Saved entries —
· · ·
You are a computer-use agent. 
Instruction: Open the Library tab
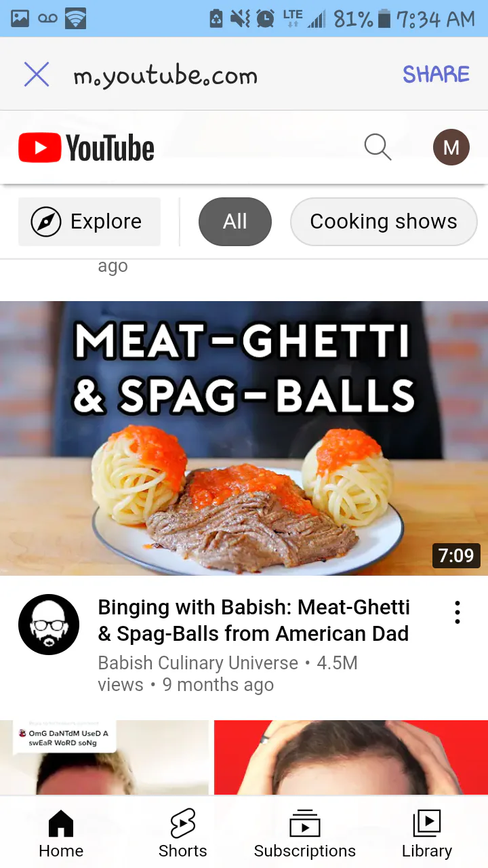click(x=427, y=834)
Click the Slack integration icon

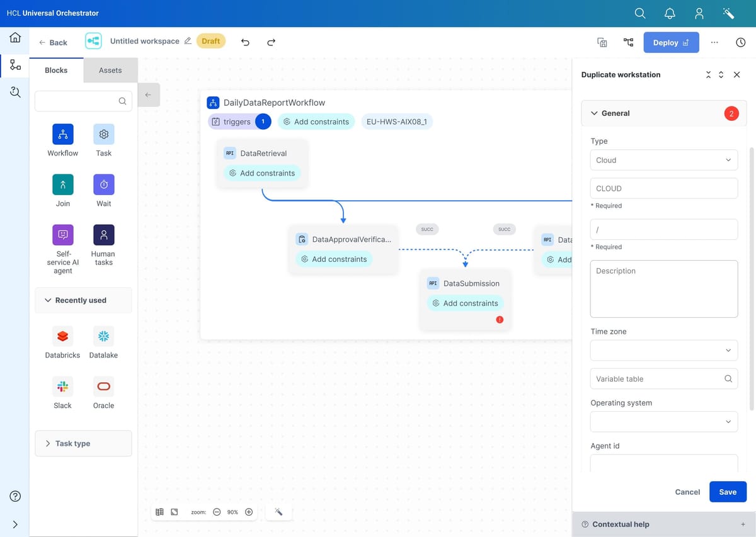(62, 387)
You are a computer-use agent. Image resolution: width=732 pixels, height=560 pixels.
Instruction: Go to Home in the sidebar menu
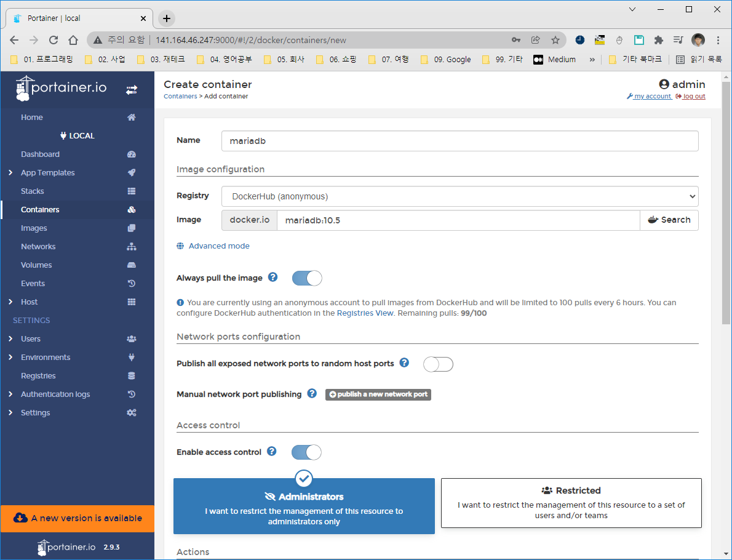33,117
· · ·
Activity — A faithful copy is needed of the lines from the one containing "Instruction: Open the Library tab" through the last line of the data above, with pictures left out.

Task answer —
Instruction: Open the Library tab
click(x=427, y=834)
Click the Slack integration icon

(62, 387)
You are a computer-use agent. Image resolution: width=732 pixels, height=560 pixels.
Instruction: Go to Home in the sidebar menu
33,117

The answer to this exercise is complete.